For the most part, a UDDI registry is used at development time to locate available services that can be used to implement a solution. A developer queries the registry using a browser interface, using human intellect to qualify and select an appropriate service from all the potential services registered in the UDDI registry. The developer uses the UDDI registry to find a specific service implementation and to retrieve the service access point and its WSDL description. The developer then uses the WSDL file to generate the appropriate communication code needed for the client application.

A UDDI registry can also be used at runtime. A UDDI registry is itself a Web service, and applications can access the UDDI registry using SOAP messages. A developer can program the application to query a UDDI registry to look for a service that implements a particular service type, locate the implementation WSDL file, and generate a dynamic proxy to perform the communication.

UDDI Versus Other Discovery Systems

Traditional SOA systems don't use URLs to reference services, and they don't use DNS to resolve the network address. Instead they use their advertising and discovery systems as a naming service to resolve network addresses at runtime. These systems don't rely on the Internet to enable communication.

Web services rely on the native features of the Internet (URLs, DNS, and TCP/IP) to enable communication. You don't need to use UDDI at runtime to obtain the physical address of a service. UDDI is an optional service used to help match service consumers with service providers. It is used primarily to categorize services. It is also used to publish corporate or industry standard service types and schemas and to indicate that services conform to those standards.

Traditional SOA systems don't use their advertising and discovery services to categorize services. Instead these systems assume that the client knows which service it wants to use. Only CORBA provides something somewhat comparable to UDDI. CORBA defines an optional service called a Trader, which helps match clients to services. The Trader service allows you to define arbitrary properties about a service. These properties could be used to implement taxonomies, but the Trader doesn't allow you to search based on these taxonomies. You must search based on a service signature. You can use the properties only to qualify the search.

From my perspective, the most important difference between UDDI and traditional middleware discovery mechanisms is UDDI's ability to characterize services by their service types. Traditional SOA discovery systems don't support the concept of service types. Only UDDI provides a mechanism to publish standard service types, to indicate that a service conforms to the standard, and to search for services based on those service types. This feature perfectly complements the dynamic binding features of WSDL to support dynamic interaction.

Communication (SOAP)

Simple Object Access Protocol (SOAP) is an XML protocol used to communicate with Web services. SOAP provides a simple, consistent, and extensible mechanism that allows one application to send an XML message to another application.
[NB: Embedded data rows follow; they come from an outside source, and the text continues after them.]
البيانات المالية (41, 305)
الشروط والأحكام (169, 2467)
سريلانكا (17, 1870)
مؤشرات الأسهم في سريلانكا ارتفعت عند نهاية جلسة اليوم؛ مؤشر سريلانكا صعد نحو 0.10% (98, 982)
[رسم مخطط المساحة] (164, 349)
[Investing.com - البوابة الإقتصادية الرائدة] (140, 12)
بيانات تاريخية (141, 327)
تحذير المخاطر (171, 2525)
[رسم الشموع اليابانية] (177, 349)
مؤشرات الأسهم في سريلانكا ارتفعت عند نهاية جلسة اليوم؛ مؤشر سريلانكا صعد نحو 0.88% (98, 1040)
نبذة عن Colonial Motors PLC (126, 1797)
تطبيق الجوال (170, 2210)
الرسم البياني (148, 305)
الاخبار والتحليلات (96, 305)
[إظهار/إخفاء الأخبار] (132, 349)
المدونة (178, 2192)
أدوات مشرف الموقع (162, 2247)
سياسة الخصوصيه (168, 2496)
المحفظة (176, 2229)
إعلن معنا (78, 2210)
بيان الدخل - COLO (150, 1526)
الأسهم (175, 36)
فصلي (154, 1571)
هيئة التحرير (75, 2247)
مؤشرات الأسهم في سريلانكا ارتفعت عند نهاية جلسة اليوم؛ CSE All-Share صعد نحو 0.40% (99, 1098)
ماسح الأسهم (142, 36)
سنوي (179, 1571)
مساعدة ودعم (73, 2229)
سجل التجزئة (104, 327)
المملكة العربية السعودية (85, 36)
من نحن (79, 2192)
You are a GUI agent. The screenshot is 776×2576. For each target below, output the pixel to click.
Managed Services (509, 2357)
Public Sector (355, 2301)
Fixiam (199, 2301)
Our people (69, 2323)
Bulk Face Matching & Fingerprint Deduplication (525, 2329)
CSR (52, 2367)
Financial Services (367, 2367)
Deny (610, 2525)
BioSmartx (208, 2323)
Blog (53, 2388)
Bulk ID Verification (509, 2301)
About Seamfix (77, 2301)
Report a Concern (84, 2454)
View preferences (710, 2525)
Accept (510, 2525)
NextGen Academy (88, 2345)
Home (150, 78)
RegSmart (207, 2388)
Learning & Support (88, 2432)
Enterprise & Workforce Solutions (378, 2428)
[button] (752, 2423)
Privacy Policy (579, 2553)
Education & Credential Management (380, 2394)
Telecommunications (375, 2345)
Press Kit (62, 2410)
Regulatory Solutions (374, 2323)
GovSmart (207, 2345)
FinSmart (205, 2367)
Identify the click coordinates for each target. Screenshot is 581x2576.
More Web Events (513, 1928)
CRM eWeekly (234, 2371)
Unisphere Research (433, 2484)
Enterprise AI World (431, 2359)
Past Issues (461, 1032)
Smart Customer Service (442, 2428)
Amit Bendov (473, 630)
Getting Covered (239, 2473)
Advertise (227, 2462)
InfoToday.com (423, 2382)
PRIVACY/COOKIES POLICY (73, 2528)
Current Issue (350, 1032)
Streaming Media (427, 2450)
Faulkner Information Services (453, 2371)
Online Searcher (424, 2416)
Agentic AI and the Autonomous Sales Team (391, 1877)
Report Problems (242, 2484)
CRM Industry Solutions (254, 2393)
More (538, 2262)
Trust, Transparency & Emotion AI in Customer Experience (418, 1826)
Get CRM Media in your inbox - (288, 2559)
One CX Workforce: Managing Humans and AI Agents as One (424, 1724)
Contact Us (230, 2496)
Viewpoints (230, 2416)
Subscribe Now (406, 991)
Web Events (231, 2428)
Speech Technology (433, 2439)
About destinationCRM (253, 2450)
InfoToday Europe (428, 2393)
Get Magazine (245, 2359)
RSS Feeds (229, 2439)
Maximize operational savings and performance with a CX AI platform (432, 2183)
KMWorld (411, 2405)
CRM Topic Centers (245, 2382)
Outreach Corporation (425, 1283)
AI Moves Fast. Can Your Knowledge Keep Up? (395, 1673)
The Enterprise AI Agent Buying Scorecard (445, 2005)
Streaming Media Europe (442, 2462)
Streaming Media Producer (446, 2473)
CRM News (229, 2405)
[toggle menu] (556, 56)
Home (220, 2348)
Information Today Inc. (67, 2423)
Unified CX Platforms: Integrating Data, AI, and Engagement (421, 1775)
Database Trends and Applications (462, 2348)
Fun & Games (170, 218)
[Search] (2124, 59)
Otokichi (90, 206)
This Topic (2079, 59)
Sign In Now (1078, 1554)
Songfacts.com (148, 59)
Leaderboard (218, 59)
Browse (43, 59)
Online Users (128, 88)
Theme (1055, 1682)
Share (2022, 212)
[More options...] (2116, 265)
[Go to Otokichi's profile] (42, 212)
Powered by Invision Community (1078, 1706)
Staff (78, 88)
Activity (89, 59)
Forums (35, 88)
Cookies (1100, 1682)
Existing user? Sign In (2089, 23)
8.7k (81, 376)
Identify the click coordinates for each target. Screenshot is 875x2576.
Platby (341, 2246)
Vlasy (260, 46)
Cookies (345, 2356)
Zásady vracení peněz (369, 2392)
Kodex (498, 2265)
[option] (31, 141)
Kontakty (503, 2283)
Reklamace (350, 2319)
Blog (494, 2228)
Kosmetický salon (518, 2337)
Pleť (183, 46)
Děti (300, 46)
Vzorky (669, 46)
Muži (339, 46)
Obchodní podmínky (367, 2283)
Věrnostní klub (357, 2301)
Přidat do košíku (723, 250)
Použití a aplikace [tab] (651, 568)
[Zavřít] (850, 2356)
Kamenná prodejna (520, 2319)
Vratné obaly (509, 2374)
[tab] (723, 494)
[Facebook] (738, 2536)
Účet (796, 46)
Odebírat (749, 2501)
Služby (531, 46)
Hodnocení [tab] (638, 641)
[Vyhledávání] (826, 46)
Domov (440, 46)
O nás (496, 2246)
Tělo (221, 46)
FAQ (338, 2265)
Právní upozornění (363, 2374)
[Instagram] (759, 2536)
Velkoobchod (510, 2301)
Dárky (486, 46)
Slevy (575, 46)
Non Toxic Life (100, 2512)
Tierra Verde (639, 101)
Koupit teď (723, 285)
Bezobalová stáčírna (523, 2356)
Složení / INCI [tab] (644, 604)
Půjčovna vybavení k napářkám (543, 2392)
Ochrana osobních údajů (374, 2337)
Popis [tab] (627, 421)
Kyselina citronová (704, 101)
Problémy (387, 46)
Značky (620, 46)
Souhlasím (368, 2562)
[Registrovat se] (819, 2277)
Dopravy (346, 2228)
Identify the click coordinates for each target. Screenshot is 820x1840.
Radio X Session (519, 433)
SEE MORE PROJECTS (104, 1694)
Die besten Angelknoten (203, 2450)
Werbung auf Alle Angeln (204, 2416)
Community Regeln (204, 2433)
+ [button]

SOAP provides an envelope for an XML message. Just as you put a letter into an envelope to send it through the postal service, you put an XML message into an envelope to send it across the network. The SOAP envelope provides a container for the XML message.

You can think of a SOAP envelope as being similar to a transportation shipping container. A shipping container can be carried by a variety of transport systems, such as boat, rail, and truck. A SOAP envelope can also be carried by a variety of transport systems. In this case we're talking about communication protocols. The most common way to transfer SOAP messages is to use HTTP, although you can also transfer messages using other Web protocols, such as SMTP and FTP, or using non-Web protocols such as IBM WebSphereMQ or a JMS implementation. You can select the transport protocol based on the requirements of your specific application.

A SOAP message consists of two parts, as shown in Figure 3-8. The SOAP header contains directive information, and the SOAP body contains the message payload.

A SOAP message contains a header and a body and is packaged in a transport packet.

Figure 3-8. A SOAP message contains a header and a body and is packaged in a transport packet.

The SOAP header includes system-level information most often used to manage or secure the message. The SOAP header can include information such as security credentials, transaction context, message correlation information, session identifiers, or management information. If no system-level information is required, the SOAP header can be omitted.

The SOAP body contains the message payload—the information that is being sent to the target application. In the example shown in Figure 3-8, the payload is a purchase order.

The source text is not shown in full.